Like many, I grew up with Columbo, the rumpled, supposedly forgetful, always sly and wise television detective. My dad loved Peter Falk and the show and the rest of the family grew to look forward to watching him too. But Falk was much more than his cigar-smoking, just rolled out of bed looking, basset hound owning, Old Hollywood star arresting, character. I haven't seen any of these in ages, but I can still remember enjoying watching him chase down murderers Roddy MacDowall, Leonard Nimoy, Louis Jourdan, Ray Milland, William Shatner, best buddy John Cassavetes, and frequent co-star Patrick McGoohan.

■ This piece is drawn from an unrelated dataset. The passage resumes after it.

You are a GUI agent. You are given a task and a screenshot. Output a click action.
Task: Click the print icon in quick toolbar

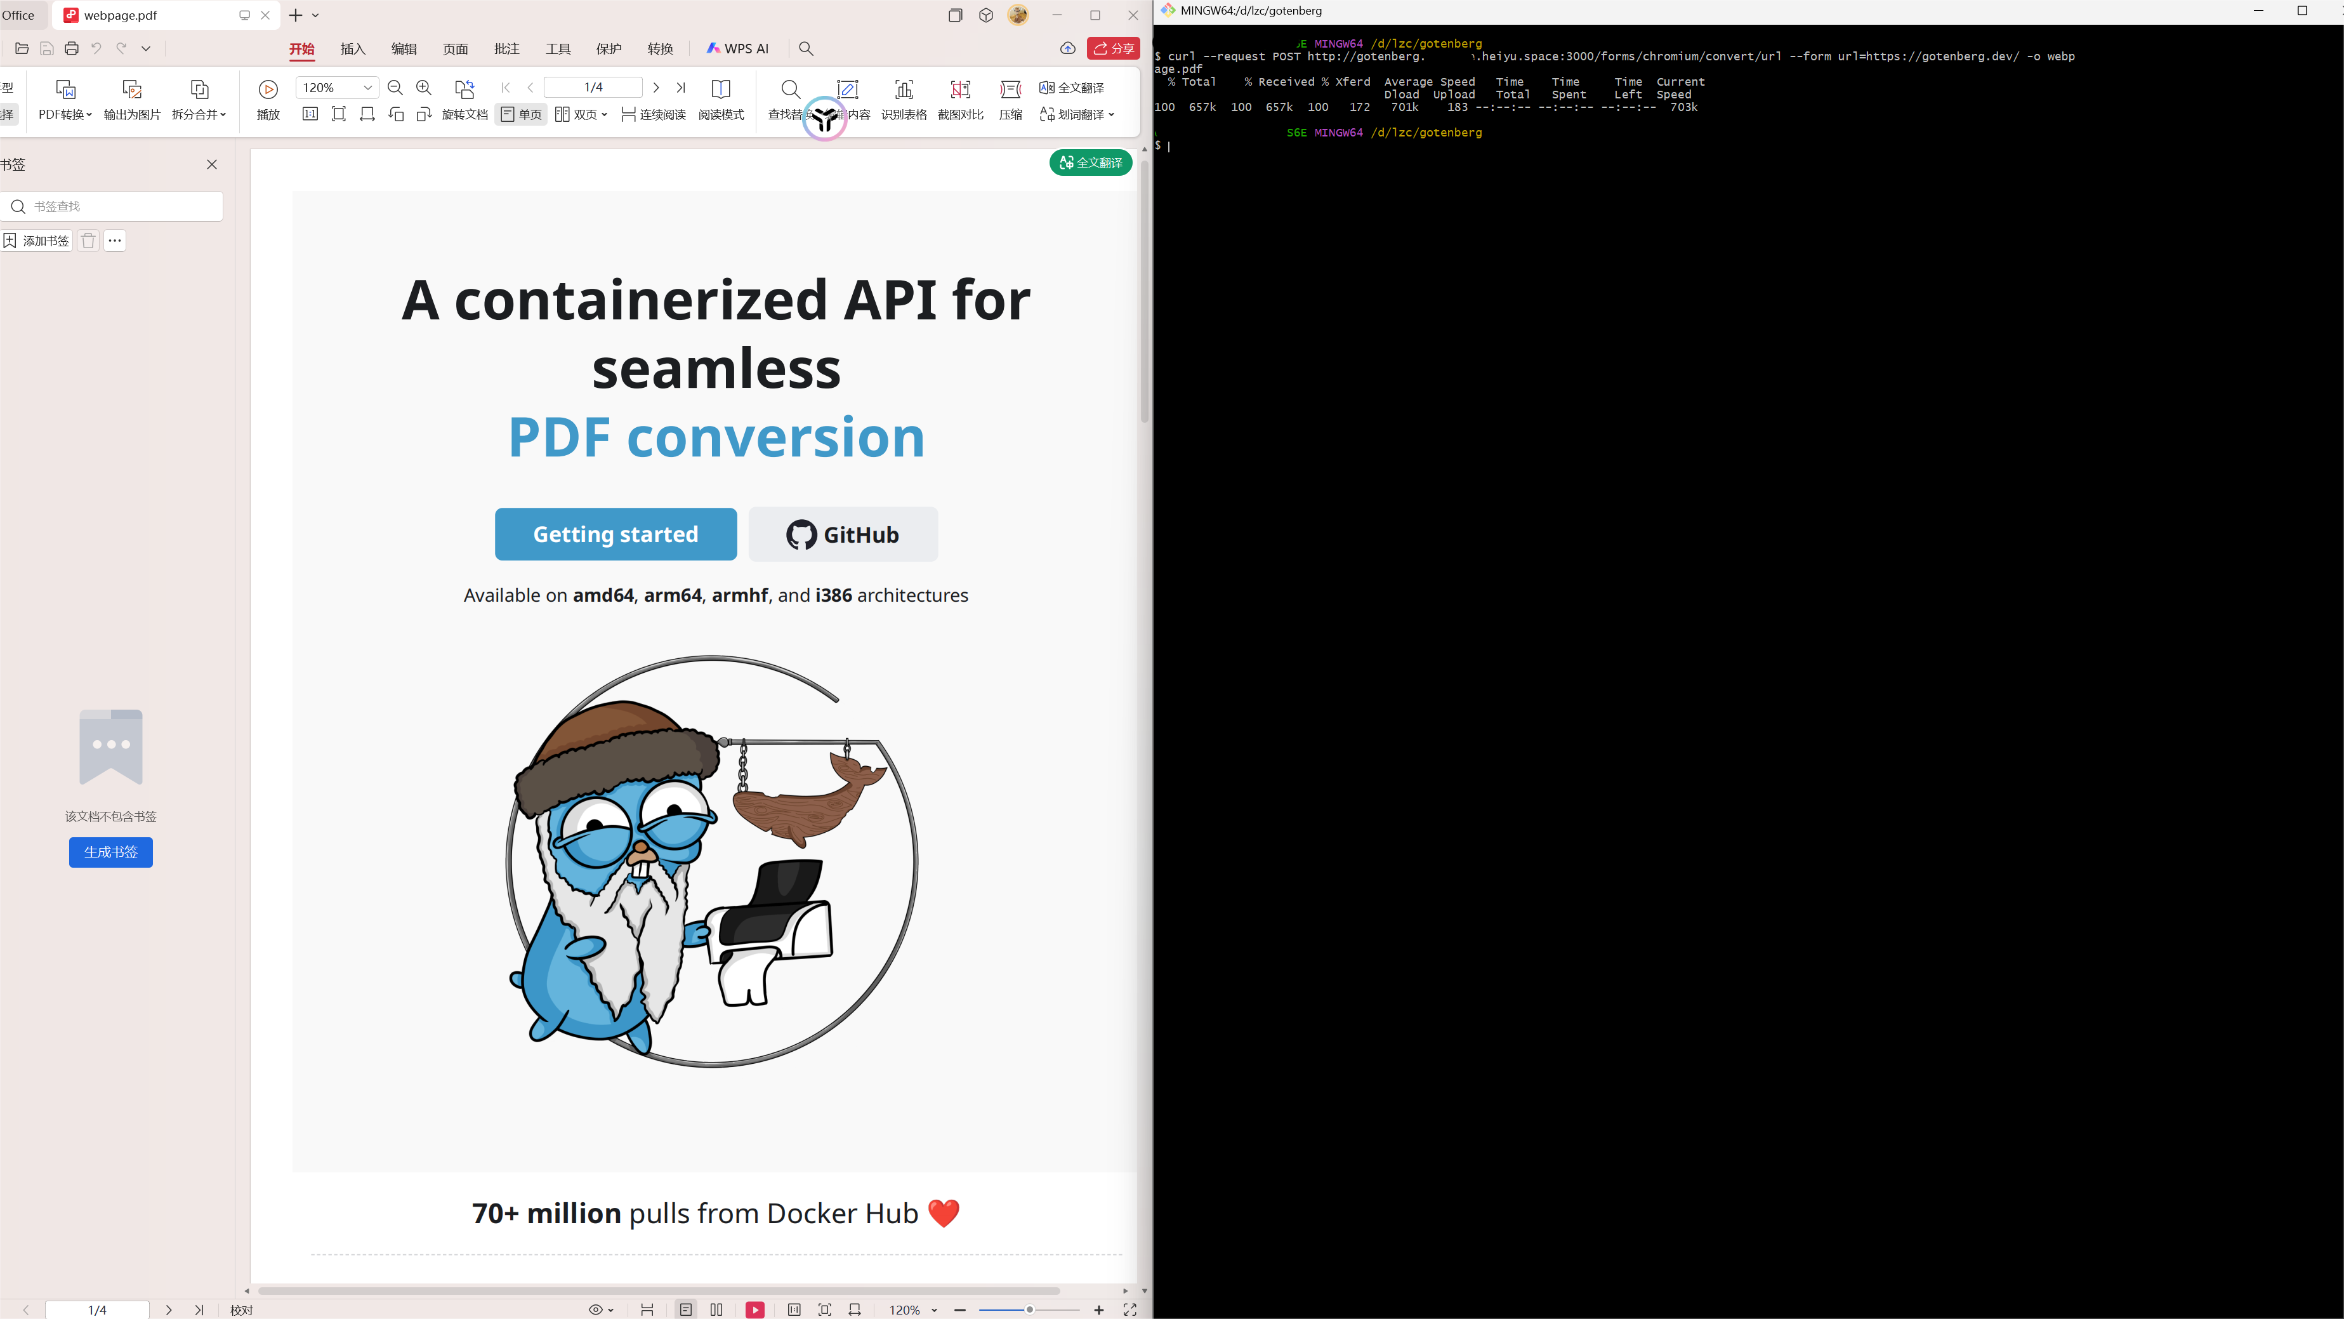pos(72,48)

Columbo frequently liked the murderers he's after, too. "They're nice people."



Everyone knows about his glass eye, lost in a childhood bout with cancer. And that he appeared in quite a few of Cassavetes's films, including Husbands, Mikey and Nicky, and A Woman Under the Influence.

But many of his other roles in films have resonated as much, if not more, than these classic roles for me:

I have always loved him as a comedic side-kick, in such films as The Great Race, Pocketful of Miracles, It's a Mad Mad Mad Mad World, and Robin and the Seven Hoods.

He is wonderful as the wise grandfather who narrates The Princess Bride.

He is an absolute angel in Wim Wenders's beautiful Wings of Desire. "I can't see you, but I know you're here."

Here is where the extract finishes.